One of the basic tenants of sales is that people have to know what you have to sell if they’re going to want to buy. It’s so basic that people often forget that knowledge is part of the equation. When selling something like a decorated garment, a picture can often be worth a thousand words. The question is where do you put those pictures, so your customers see them, and how do you use those pictures to impart a sense of your expertise?
One way to get the message out is with Pinterest. As I’ve said before, Pinterest is about inspiration and getting ideas for items you want to make or buy. Company Pinterest boards (these are EnMart's boards) allow you to showcase different aspects of what you do. You can create boards around a specific event or theme, or make boards that feature a particular product decorated in different ways.
Another way to spread the word about your offerings is to share pictures of what you make with your suppliers. You can use a supplier hashtag to alert your suppliers to a photo that might interest them. Suppliers love getting pictures of garments and products that were made with the items decorators purchased from them. This not only gives you the opportunity to showcase the products you use, but it gives you a chance for that image to be re-shared on Facebook, Twitter, etc. Not all the people who follow your suppliers are going to be in your potential market spheres, but some of them might. Plus, having work shared by your suppliers gives you a bit of decorator credibility. Your finished product is good enough that it’s presented as an example of what's possible.
As a writer for industry magazines, I know I’m always looking for photos to illustrate the pieces I write. This can be another fertile ground for pictures of the items you create. Most of the time, when a writer needs photos for a piece, they will put out a call on social media, asking for pictures of work that centers on a particular discipline, type of garment, or theme. If you are planning to submit a photo for publication, it needs to be at least 1MB and 300dpi. Magazines can work with less, but the odds of your picture getting used are better if you stick to those guidelines.

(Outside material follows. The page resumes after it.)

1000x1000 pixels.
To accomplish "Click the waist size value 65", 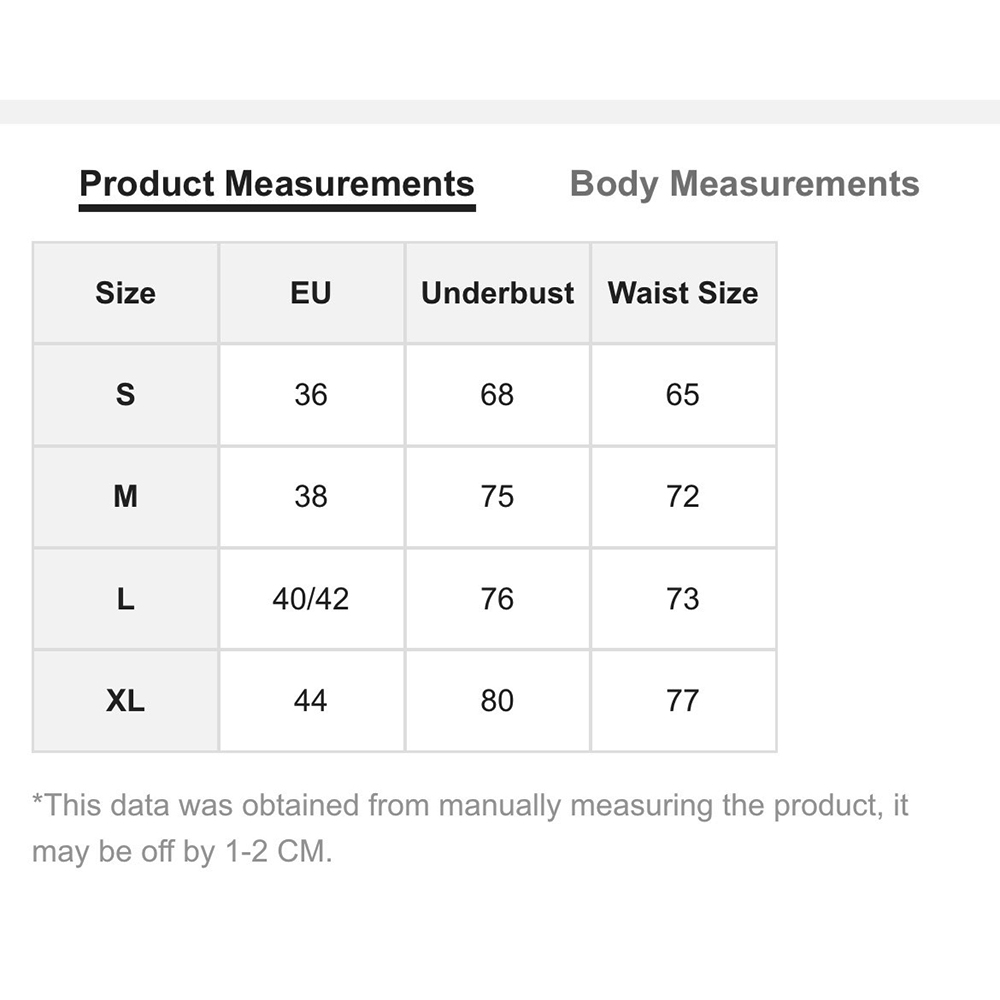I will 683,395.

One last bit of advice, which goes for any photo you use anywhere: Make sure your photos are the best possible quality. Yes, you can take a good picture with the cameras on most phones, but an investment in a decent camera might be worth it. This is especially true if you’re offering your products for sale online. Pictures are the first impression a customer forms of your products, so make sure you are visually putting your best foot forward. Taking quality pictures may be more time consuming and perhaps more costly, but the benefits will far outweigh the drawbacks.